Oral iron is the first-line supplementation; however, its efficacy often is limited by poor intestinal absorption. Unfortunately, increasing the dose of oral iron does not improve efficacy. This was shown in a randomized controlled trial (RCT) comparing 1 versus 2 daily capsules of ferrous sulfate (34-mg elemental iron per capsule) for treatment of iron-deficiency anemia in pregnancy. After 18 weeks of treatment, there was no difference in hemoglobin and ferritin levels between women taking 1 or 2 capsules daily.

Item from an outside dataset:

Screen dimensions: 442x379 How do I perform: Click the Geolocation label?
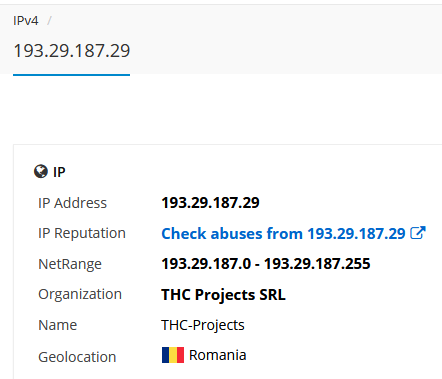pyautogui.click(x=77, y=357)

A possible explanation is that higher and more frequent doses of oral iron leads to increased production of the hormone hepcidin, which inhibits dietary iron absorption to prevent further iron loading.18,19 For this reason, some experts have begun recommending alternate-day dosing (taking iron every other day rather than every day) because it appears to result in equivalent or better iron absorption with fewer adverse effects.20

Oral iron supplements are often poorly tolerated by patients, with common adverse effects such as nausea and constipation. In such cases, alternate-day dosing of oral iron may be particularly helpful to reduce side effects and increase compliance, compared with daily or twice-daily dosing.18,20

To further decrease adverse effects, patients often seek enteric-coated or timed-release formulations of oral iron, but these may have reduced absorption in the distal duodenum and proximal jejunum, impairing treatment. Historically, it also has been taught that oral iron may have enhanced absorption when taken together with a vitamin C supplement, but a recent RCT found that this approach provided no benefit compared with oral iron alone.21

Table 2. IV Iron Formulations and Standard Dosing and Monitoring Recommendations

Table 2. IV Iron Formulations and Standard Dosing and Monitoring Recommendations

Intravenous (IV) iron formulation, which bypasses the limited intestinal absorption of oral formulations, is becoming an increasingly available option for patients with iron deficiency. IV iron may increase iron stores more quickly than oral iron, but it remains underutilized in pregnancy due to cost and perceptions of risk.22 Like oral iron, numerous IV iron formulations are available with various dosing and monitoring recommendations (Table 2).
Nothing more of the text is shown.